Ahora bien, salvo estos dos apuntes novedosos, la miniserie dirigida por Santiago Acosta apenas cuenta nada que no se supiera en su momento, tal y como refleja la aparición de portadas de revistas como Tribuna o Época (y las declaraciones de sus responsables) o artículos firmados por Pedro J. Ramírez en El Mundo, en los que ya se hablaba de Marta Gayà (La dama del rumor) o de esas amistades peligrosas que el entonces soberano frecuentaba en sus veranos mallorquines (amistades que, por cierto, el documental evita mencionar con nombres y apellidos).
¿Que la Monarquía estuvo protegida por los medios hasta, aproximadamente, 2010? Sí, hasta cierto punto. Y ese punto lo marcaba Sabino Fernández Campos, jefe de la Casa Real, que utilizaba a la prensa como medida de contención, como dique para refrenar la conducta licenciosa de su jefe, como arma arrojadiza que, a golpe de filtración, debía contener a un monarca que hacía de su capa un sayo y se comportaba más como un señor feudal del siglo XII que como un rey 'moderno'.
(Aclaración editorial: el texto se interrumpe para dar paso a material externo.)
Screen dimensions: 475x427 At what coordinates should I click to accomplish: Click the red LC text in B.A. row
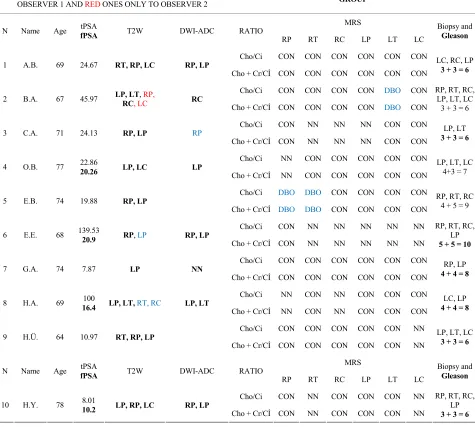(x=142, y=104)
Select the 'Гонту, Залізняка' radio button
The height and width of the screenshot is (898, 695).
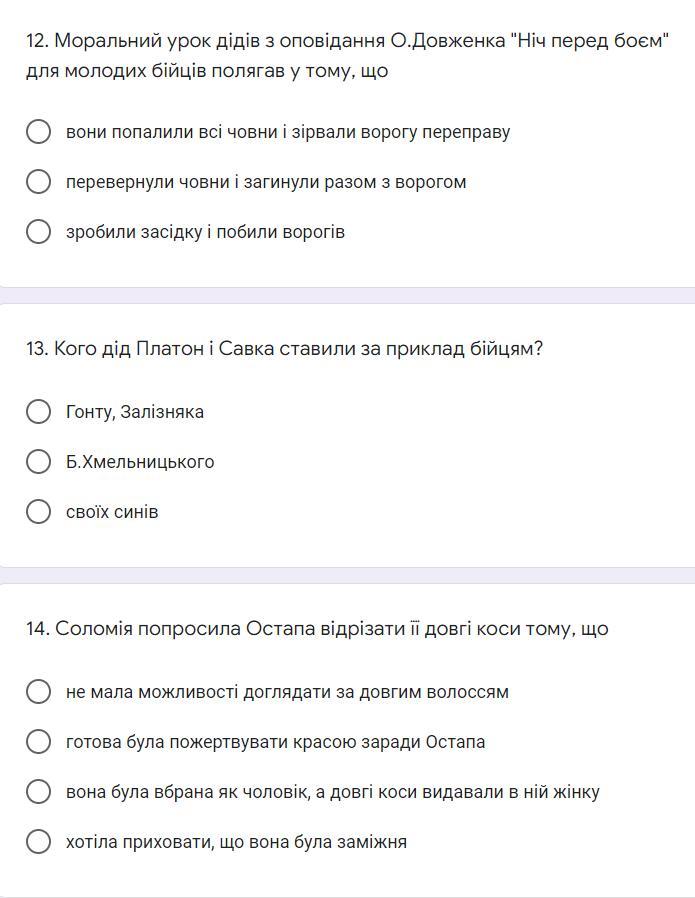point(38,411)
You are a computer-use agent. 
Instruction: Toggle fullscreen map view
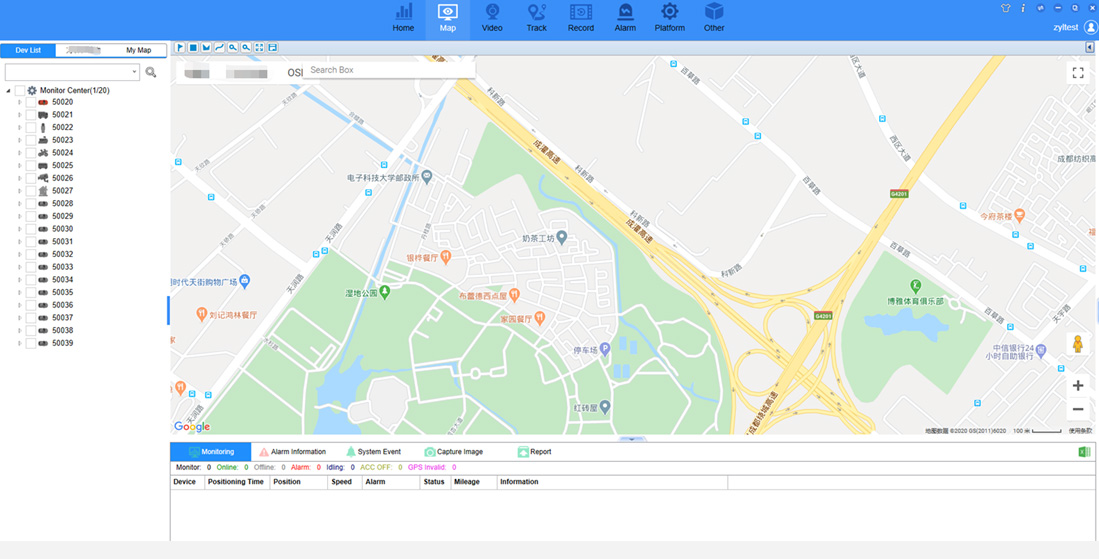[x=1078, y=73]
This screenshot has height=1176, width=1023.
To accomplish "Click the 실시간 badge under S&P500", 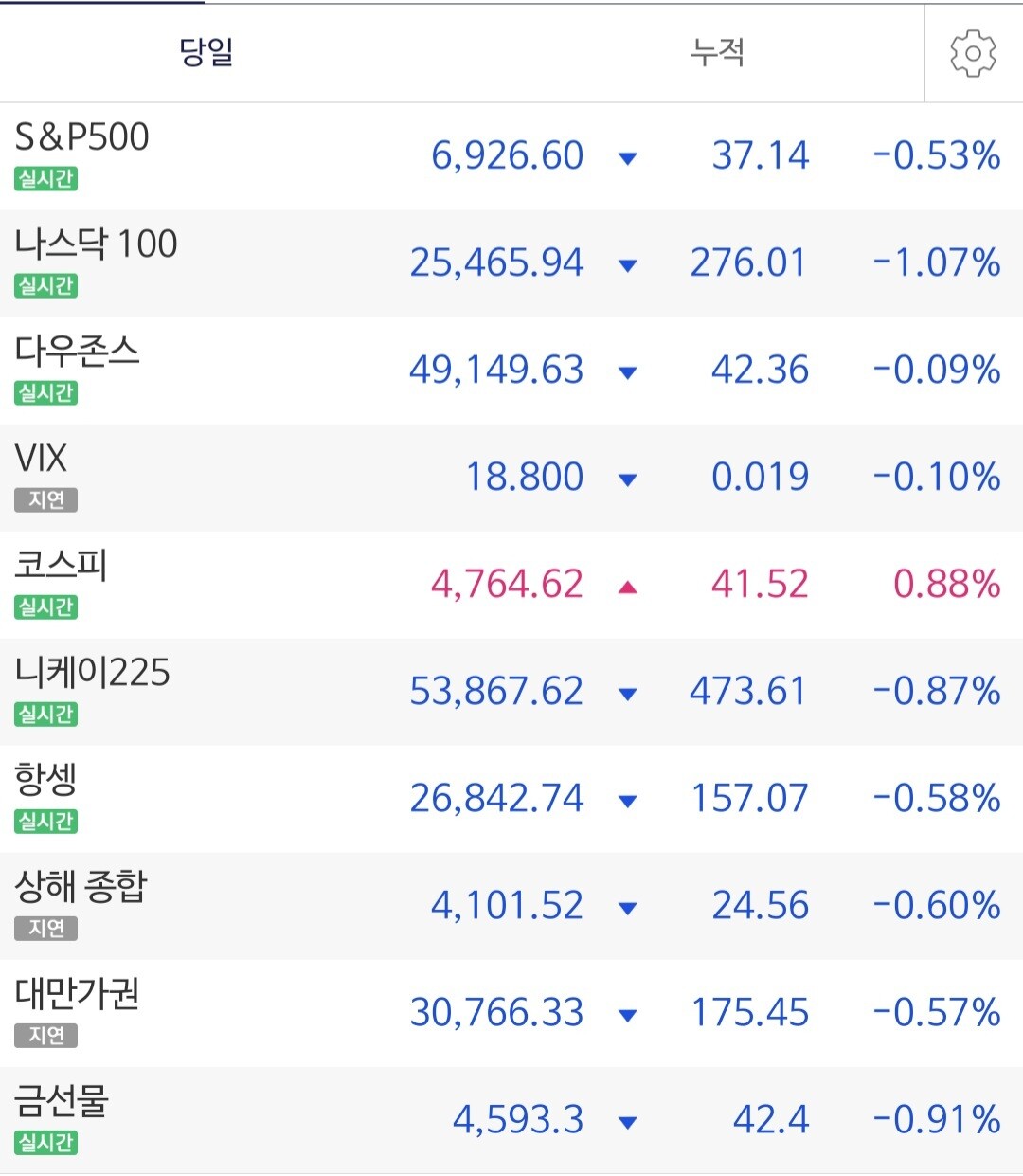I will (x=45, y=179).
Así pues, la prensa española siempre se movió entre el respeto a la institución y la limosna del escándalo que Fernández Campos les daba: se silenciaron no pocos episodios bochornosos, pero también fueron publicados muchos otros no menos picantes, así que, en ese sentido, Salvar al Rey no puede verse como un álbum de exclusivas, por más que algunas de sus revelaciones puedan llenar el cielo de gritos (por ejemplo: las del exdirector de Comunicación de la Casa Real, Javier Ayuso, o las del fiscal Pedro Horrach).
['Los anillos de poder': todo el dinero del mundo]
En cualquier caso, sus tres capítulos apenas parecen la punta de un iceberg en fase de derretimiento. Si, por un lado, se observan algunas estrategias recurrentes para proteger a Juan Carlos I, como buscar cabezas de turco que paguen por sus delitos o sirvan de ejemplo para la ciudadanía —léase Manuel Prado y Colón de Carvajal o Iñaki Urdangarin—, por otro lado, apenas se indaga en otros miembros relevantes del clan Borbón —de la Infanta Elena y Jaime de Marichalar no hay noticias— o se pasa de puntillas por la implicación de la Infanta Cristina en el caso Noos.
Material para una nueva entrega tienen más que de sobra. En lo estrictamente gramatical, Salvar al Rey es un reportaje fabricado con solvencia, con un ritmo vívido gracias a la sutura de breves piezas testimoniales, salpicadas con imágenes de archivo y rematadas con una pseudodramatización que pretende darle al conjunto un aire de seriedad policial: esa sala oscura rodeada de paneles atestados de fotografías y repleta de documentos que remite directamente a un tropo visual propio del policiaco, y en la que los distintos intervinientes departen o son entrevistados, no busca sino conferirle rigor a la propuesta.
En definitiva, y como se afirma en el tramo final de la teleserie, se trata de hundir al rey para salvar la Monarquía y el documental de HBO Max España es un clavo más en el ataúd de Juan Carlos I, un clavo que cumple una doble función: destruir la reputación del exmonarca y preservar la institución vendiéndonos a Felipe VI como la antítesis de su padre, como un hombre íntegro, bien formado y fiel a sus responsabilidades. Este documental es, pues, otra de las fibras que tensa el cordón sanitario que ha de proteger al joven soberano de las injerencias mediáticas y judiciales, por lo que su (presunta) labor de desenmascaramiento no es más que una operación de encubrimiento destinada a fortalecer la nueva Monarquía, esta sí, de verdad de la buena, limpia, prudente, ejemplar. A rey muerto, rey puesto.